Since the early 90’s Bateriki has performed both as the local counterpart and researcher in several bilateral Marine Resource Programs. These range from Atoll Research Programs with the University of the South Pacific to the Kiribati Ministry of Fisheries & Marine Resources Development.

He subsequently was invited to participate in the OFCF Japan / Kiribati Sea Cucumber Project, where he worked side-to-side with Japanese fisheries experts, setting up larval rearing and land based grow-outs.

Working closely with Taiwanese fisheries experts in establishing the Milkfish Aquaculture Station in Tarawa, he oversaw the day-to-day management of the operation and helped formulate the appropriate feed and help design the sluice gates for natural fry ingress.

Bateriki was then installed in a senior capacity in the FAO / Kiribati Food Security Project. In this capacity he conducted workshops and trainings on South Tarawa, targeting local communities and focusing on food security issues.

External Appointments

In 2019 he was assigned as Invertebrate Production Manager to Biota Inc. the leading “Marine Life Nursery” in the Republic of Palau, where he laid out the annual production plans and performed / monitored larvae health and spawning runs.
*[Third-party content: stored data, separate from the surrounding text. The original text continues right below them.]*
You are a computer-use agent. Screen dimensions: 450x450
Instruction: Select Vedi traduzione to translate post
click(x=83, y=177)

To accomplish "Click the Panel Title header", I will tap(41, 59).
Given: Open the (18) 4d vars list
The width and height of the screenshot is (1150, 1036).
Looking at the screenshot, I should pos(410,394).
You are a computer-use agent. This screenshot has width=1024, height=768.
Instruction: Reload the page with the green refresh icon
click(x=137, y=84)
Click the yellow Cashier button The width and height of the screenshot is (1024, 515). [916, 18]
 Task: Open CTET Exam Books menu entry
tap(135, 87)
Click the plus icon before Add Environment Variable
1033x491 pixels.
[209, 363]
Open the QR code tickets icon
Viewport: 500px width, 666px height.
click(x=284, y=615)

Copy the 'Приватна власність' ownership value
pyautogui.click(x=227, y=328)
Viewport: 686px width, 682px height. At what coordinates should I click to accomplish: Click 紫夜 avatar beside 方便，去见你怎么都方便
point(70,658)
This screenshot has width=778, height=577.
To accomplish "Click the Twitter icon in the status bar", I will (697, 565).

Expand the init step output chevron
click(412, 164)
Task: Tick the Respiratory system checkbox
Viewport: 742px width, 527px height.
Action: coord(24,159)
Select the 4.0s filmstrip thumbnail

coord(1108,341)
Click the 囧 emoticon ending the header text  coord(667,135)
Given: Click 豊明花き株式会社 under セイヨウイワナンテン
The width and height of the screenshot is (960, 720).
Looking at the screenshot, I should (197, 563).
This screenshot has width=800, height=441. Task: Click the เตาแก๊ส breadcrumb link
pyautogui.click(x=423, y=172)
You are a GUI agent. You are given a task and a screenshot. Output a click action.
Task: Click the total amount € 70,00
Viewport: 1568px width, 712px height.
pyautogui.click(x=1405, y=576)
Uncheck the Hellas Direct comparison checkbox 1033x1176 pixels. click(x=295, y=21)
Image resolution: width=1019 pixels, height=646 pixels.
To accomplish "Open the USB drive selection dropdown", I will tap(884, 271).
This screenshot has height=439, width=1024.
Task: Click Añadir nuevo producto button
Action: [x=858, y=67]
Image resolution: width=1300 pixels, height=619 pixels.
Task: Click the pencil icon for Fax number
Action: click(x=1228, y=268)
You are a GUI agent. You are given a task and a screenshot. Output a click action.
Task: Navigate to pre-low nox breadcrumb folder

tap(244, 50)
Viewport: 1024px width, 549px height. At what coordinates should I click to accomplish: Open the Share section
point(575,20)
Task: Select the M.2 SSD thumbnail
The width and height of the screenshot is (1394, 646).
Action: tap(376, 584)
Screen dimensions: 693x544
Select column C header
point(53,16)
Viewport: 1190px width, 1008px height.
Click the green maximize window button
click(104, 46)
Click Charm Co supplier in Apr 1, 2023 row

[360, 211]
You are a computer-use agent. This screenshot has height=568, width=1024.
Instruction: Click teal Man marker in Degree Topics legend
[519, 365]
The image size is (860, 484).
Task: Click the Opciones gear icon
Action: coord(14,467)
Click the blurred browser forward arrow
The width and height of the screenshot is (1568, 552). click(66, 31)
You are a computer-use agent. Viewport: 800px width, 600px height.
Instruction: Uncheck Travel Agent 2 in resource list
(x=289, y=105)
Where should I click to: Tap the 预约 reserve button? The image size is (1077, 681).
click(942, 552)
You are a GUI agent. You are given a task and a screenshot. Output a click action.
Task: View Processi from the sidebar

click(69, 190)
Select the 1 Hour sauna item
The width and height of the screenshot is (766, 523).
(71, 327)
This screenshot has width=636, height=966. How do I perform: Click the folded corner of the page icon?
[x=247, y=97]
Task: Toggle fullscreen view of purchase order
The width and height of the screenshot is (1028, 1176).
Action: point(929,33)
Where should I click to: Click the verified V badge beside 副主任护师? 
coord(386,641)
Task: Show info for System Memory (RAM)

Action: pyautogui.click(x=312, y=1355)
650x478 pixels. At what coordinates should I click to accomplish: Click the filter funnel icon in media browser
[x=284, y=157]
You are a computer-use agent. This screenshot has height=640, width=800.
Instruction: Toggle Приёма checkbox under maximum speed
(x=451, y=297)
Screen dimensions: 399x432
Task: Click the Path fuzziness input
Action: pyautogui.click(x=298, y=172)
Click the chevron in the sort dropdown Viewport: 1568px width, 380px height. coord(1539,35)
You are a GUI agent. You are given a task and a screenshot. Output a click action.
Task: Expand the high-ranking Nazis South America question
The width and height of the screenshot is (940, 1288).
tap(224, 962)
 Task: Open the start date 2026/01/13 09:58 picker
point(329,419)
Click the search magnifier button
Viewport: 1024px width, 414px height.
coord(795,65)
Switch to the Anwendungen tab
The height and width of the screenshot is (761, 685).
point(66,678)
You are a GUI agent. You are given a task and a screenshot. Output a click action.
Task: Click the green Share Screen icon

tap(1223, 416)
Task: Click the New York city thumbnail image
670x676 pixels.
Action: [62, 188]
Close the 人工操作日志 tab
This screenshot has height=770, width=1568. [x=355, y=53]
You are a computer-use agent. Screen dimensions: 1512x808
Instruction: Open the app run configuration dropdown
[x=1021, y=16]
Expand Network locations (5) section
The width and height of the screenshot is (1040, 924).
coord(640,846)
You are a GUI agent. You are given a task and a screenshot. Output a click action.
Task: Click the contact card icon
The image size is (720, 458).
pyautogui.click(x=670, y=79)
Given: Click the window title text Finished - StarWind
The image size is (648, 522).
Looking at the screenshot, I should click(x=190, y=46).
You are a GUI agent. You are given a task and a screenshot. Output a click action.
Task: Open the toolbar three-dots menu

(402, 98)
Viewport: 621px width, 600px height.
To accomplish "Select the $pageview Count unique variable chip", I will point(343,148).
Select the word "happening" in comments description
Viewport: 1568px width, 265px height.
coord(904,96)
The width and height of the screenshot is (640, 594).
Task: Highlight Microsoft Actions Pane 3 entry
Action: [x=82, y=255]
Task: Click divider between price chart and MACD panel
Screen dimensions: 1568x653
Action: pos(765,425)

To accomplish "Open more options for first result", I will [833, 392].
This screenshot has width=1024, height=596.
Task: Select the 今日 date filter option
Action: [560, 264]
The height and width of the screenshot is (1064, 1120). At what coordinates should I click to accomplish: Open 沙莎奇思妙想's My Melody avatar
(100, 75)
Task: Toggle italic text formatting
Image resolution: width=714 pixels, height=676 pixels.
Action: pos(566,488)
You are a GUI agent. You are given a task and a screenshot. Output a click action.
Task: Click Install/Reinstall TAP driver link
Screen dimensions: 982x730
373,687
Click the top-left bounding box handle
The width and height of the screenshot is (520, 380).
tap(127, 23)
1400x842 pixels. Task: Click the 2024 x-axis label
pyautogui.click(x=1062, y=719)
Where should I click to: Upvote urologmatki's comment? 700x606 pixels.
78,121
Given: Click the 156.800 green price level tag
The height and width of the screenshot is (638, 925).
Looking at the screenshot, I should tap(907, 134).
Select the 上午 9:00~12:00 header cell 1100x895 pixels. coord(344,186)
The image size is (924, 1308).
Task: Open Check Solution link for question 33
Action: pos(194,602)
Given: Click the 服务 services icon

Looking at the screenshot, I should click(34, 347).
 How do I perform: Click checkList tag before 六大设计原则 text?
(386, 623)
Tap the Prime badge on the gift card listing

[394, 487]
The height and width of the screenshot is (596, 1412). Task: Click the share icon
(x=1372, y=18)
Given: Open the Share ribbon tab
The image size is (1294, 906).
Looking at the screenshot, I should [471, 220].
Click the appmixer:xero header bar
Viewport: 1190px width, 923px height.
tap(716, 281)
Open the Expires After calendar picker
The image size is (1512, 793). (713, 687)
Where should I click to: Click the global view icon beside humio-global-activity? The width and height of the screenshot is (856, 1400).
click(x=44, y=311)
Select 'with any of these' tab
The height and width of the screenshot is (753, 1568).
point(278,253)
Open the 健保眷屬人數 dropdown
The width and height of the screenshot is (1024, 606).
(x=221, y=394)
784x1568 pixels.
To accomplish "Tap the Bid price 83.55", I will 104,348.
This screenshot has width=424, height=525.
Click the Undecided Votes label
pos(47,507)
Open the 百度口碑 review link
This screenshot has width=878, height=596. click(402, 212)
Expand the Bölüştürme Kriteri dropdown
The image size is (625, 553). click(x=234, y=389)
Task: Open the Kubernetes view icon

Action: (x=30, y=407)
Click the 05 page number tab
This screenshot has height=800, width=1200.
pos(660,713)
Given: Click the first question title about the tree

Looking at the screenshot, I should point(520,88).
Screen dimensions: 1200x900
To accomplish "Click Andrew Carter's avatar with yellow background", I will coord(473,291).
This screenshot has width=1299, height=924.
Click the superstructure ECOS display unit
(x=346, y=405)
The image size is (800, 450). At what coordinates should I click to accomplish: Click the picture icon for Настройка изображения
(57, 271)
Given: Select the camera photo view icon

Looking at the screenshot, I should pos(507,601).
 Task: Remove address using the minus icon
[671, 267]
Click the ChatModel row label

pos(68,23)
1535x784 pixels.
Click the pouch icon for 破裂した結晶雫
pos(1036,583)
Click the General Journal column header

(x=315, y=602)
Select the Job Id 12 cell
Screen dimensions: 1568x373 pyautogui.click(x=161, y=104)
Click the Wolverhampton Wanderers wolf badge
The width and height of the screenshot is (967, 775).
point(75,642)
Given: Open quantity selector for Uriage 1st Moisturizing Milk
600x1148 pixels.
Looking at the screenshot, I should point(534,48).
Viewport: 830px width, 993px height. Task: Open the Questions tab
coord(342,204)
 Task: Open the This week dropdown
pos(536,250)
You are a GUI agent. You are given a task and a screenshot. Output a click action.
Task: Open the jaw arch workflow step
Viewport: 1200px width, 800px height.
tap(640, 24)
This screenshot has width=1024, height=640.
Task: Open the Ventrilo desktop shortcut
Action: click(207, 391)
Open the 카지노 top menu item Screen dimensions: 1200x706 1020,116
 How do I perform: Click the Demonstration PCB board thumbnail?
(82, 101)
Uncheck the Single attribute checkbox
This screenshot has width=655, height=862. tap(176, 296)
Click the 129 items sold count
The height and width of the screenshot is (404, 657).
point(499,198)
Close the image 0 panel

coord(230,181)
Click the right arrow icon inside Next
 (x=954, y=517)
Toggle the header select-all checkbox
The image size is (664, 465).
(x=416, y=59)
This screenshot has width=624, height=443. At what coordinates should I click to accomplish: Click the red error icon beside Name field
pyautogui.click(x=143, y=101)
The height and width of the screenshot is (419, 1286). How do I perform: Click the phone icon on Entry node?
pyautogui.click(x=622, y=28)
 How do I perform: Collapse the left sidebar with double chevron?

Among his major accolades, it should be noted that Bateriki produced and introduced a new giant clam hybrid product, named Dreamier. Additionally, he played a major role in establishing the first private-owned giant clam farm in Kiribati and successfully achieved the first settlement of white teat-fish larvae.

Country Report

The Gilbert Islands became a British protectorate in 1892 and a colony in 1915; they were captured by the Japanese in the Pacific War in 1941. The islands of Makin and Tarawa were the sites of major US amphibious victories over entrenched Japanese garrisons in 1943. The Gilbert Islands were granted self-rule by the UK in 1971 and complete independence in 1979 under the new name of Kiribati. The US relinquished all claims to the sparsely inhabited Phoenix and Line Island groups in a 1979 treaty of friendship with Kiribati. Kiribati joined the UN in 1999 and has been an active participant in international efforts to combat climate change.


Oceania, group of 32 coral atolls and one raised coral island in the Pacific Ocean, straddling the Equator; the capital Tarawa is about halfway between Hawaii and Australia.

Land Mass

811 sq km

Official Languages

English, Gilbertese



Head of State

Taneti Maamau




Unitary Parliamentary Republic


A remote country of 33 scattered coral atolls, Kiribati has few natural resources and is one of the least developed Pacific Island countries. Commercially viable phosphate deposits were exhausted by the time of independence from the United Kingdom in 1979. Earnings from fishing licenses and seafarer remittances are important sources of income. Although the number of seafarers employed declined due to changes in global shipping demands, remittances are expected to improve with more overseas temporary and seasonal work opportunities for Kiribati nationals. Economic development is constrained by a shortage of skilled workers, weak infrastructure, and remoteness from international markets. The public sector dominates economic activity, with ongoing capital projects in infrastructure including road rehabilitation, water and sanitation projects, and renovations to the international airport, spurring some growth. Public debt increased from 23% of GDP at the end of 2015 to 25.8% in 2016.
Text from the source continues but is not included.